» **Work required**
Please repeat the records exactly from their first line, finishing at the line containing "You are a computer-use agent. 819x671 pixels." and including it.
-.-.-
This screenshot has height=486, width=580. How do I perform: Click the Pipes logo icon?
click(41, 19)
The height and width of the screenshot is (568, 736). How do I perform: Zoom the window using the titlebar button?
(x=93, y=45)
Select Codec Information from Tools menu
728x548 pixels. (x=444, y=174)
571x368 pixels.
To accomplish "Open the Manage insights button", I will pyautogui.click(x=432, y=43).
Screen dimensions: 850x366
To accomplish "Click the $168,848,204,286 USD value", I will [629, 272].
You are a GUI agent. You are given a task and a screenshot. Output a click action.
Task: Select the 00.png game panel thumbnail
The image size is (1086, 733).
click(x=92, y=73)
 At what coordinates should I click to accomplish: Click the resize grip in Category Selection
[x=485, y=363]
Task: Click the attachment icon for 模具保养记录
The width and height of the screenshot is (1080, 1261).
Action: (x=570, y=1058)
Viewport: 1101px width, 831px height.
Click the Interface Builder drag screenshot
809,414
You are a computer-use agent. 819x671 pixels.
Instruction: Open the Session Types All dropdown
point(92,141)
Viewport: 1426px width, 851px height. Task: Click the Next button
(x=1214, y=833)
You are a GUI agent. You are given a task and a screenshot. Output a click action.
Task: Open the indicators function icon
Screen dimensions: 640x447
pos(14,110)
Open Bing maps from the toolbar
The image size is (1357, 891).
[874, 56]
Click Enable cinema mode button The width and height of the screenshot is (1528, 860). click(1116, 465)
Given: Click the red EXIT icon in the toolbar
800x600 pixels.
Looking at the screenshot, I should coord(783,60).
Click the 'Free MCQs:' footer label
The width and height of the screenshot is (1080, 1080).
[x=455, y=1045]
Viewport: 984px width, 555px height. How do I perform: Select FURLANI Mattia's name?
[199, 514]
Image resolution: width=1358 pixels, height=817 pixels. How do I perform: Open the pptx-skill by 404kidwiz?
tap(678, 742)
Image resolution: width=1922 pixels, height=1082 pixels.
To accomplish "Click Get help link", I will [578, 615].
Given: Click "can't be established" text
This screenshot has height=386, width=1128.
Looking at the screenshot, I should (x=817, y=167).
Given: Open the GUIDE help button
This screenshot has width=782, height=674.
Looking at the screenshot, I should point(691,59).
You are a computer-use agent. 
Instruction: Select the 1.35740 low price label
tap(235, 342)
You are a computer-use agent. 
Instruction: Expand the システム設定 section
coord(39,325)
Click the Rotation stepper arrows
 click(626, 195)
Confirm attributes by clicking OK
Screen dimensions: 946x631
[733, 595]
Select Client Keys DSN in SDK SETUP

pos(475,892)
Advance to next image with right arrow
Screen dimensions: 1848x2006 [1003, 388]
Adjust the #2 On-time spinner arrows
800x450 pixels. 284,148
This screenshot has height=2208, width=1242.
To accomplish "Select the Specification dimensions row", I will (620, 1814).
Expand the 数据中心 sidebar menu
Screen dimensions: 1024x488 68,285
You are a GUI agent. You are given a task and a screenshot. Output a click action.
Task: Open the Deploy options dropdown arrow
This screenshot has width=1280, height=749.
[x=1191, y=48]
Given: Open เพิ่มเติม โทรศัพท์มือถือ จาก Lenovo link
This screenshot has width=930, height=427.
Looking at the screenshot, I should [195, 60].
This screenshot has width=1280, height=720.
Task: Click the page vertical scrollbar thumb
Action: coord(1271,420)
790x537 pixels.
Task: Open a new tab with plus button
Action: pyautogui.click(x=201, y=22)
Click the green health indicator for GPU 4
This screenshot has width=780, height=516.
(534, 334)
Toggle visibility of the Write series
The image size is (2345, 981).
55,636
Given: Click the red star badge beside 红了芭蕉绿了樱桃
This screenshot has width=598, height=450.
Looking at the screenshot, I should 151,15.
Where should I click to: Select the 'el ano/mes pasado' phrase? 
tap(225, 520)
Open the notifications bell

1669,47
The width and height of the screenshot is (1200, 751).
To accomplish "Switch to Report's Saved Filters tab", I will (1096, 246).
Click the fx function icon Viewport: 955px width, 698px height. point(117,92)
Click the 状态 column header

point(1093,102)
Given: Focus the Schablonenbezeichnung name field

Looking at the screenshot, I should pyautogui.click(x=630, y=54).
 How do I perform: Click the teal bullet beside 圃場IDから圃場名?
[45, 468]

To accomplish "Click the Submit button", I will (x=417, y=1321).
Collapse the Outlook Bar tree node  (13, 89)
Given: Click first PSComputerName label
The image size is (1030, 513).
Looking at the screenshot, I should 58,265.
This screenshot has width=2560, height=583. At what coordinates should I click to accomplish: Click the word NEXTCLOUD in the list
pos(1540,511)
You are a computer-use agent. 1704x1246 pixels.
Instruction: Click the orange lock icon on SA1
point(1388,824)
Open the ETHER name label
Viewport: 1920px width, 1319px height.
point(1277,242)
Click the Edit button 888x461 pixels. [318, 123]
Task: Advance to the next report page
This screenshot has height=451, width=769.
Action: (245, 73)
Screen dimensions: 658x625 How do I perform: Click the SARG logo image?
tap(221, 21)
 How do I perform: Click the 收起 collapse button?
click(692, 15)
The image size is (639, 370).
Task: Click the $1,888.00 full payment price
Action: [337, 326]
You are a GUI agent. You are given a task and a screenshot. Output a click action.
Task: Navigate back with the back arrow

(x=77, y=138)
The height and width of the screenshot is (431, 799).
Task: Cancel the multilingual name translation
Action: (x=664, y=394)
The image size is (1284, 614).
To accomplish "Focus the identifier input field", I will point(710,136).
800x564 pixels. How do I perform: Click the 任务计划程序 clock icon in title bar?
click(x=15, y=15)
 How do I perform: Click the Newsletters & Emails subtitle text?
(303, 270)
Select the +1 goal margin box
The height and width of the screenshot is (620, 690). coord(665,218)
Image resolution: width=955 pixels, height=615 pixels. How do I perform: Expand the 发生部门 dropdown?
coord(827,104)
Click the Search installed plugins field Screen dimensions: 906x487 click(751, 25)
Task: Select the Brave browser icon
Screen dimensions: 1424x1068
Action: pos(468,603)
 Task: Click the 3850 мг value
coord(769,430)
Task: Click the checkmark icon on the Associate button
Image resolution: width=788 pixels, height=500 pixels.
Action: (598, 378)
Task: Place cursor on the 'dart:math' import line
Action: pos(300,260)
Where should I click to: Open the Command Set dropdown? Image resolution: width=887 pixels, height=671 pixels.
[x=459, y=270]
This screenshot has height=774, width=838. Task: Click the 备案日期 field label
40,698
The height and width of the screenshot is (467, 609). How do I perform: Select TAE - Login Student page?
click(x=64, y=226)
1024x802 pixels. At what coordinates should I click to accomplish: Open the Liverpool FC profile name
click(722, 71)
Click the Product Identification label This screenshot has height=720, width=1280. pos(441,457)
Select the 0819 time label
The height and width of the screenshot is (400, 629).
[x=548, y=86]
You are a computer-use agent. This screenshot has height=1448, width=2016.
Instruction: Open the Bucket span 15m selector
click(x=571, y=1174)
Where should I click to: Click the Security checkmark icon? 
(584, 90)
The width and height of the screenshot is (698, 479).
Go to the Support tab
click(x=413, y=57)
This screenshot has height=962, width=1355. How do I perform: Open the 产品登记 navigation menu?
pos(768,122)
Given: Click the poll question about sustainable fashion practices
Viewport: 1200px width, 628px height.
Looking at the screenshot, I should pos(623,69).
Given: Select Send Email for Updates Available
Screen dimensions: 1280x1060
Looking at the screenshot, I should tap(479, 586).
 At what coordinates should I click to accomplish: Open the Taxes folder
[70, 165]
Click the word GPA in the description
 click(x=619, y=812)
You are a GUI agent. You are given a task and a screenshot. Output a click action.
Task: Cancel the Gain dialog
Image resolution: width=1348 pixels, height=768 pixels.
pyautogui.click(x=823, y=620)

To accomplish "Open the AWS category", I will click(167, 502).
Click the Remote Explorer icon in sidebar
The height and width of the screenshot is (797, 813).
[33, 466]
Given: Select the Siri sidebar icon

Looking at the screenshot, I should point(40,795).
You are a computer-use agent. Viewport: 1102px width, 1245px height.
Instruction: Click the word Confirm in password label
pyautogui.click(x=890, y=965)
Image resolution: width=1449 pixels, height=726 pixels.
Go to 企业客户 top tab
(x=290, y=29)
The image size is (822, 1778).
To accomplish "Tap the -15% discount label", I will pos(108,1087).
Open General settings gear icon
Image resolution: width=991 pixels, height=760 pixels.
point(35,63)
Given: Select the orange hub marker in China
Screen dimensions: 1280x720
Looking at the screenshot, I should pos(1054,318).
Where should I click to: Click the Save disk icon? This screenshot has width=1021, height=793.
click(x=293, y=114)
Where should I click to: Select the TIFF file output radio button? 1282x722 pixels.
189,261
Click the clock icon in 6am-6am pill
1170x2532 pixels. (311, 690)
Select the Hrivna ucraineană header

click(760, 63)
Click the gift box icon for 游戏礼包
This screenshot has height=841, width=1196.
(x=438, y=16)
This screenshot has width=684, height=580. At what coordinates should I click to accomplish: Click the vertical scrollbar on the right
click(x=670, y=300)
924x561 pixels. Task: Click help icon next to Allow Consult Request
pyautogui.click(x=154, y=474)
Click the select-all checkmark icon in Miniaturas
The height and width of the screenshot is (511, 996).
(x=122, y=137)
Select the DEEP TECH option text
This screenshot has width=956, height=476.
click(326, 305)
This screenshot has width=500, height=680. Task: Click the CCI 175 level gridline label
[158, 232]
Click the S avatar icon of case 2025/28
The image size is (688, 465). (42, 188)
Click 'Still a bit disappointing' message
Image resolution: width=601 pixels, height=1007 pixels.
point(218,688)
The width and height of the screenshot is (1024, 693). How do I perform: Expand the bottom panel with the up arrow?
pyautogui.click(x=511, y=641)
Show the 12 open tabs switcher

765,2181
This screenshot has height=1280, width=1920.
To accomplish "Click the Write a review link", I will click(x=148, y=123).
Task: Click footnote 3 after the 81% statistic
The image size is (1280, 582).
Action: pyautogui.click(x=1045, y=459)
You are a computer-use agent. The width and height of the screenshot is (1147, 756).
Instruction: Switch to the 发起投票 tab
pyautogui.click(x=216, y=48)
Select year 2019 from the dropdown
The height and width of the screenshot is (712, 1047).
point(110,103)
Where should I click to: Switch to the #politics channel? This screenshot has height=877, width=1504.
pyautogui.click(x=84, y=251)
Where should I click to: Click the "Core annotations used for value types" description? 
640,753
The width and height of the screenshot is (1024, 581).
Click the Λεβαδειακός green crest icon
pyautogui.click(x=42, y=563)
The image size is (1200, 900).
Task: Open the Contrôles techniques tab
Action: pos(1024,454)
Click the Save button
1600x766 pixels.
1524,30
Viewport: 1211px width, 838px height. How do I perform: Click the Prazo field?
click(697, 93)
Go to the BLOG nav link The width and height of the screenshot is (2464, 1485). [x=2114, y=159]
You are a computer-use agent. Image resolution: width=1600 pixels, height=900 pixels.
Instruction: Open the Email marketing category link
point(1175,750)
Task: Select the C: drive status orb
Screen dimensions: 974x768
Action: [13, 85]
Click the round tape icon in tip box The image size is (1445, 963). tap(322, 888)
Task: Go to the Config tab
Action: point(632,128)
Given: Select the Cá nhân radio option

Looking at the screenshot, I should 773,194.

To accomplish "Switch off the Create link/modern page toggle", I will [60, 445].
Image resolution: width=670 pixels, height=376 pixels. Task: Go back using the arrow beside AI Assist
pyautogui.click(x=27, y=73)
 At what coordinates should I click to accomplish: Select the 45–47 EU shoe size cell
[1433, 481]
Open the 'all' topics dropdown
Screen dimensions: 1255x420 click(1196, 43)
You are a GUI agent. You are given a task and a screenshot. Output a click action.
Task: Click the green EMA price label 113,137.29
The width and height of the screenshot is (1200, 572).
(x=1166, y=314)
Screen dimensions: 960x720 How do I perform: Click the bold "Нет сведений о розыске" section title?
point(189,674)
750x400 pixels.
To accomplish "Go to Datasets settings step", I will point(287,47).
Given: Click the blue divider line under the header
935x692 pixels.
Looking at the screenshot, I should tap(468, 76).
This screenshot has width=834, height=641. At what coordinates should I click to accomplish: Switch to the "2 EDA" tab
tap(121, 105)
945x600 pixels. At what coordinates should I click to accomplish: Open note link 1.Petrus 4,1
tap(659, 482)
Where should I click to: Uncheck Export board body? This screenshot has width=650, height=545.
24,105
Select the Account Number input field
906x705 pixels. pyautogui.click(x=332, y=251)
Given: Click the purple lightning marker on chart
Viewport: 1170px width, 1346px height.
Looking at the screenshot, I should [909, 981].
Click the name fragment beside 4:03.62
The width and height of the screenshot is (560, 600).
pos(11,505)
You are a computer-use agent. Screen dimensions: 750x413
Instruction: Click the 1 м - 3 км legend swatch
-.-.-
» **Reply**
This screenshot has height=486, width=580. How do I perform: Click the Pipes logo icon?
click(41, 19)
The height and width of the screenshot is (568, 736). How do I perform: Zoom the window using the titlebar button?
(x=93, y=45)
Select Codec Information from Tools menu
728x548 pixels. (x=444, y=174)
571x368 pixels.
To accomplish "Open the Manage insights button", I will pyautogui.click(x=432, y=43).
Screen dimensions: 850x366
To accomplish "Click the $168,848,204,286 USD value", I will [629, 272].
You are a GUI agent. You are given a task and a screenshot. Output a click action.
Task: Select the 00.png game panel thumbnail
The image size is (1086, 733).
click(x=92, y=73)
 At what coordinates should I click to accomplish: Click the resize grip in Category Selection
[x=485, y=363]
Task: Click the attachment icon for 模具保养记录
The width and height of the screenshot is (1080, 1261).
Action: (x=570, y=1058)
Viewport: 1101px width, 831px height.
Click the Interface Builder drag screenshot
809,414
You are a computer-use agent. 819x671 pixels.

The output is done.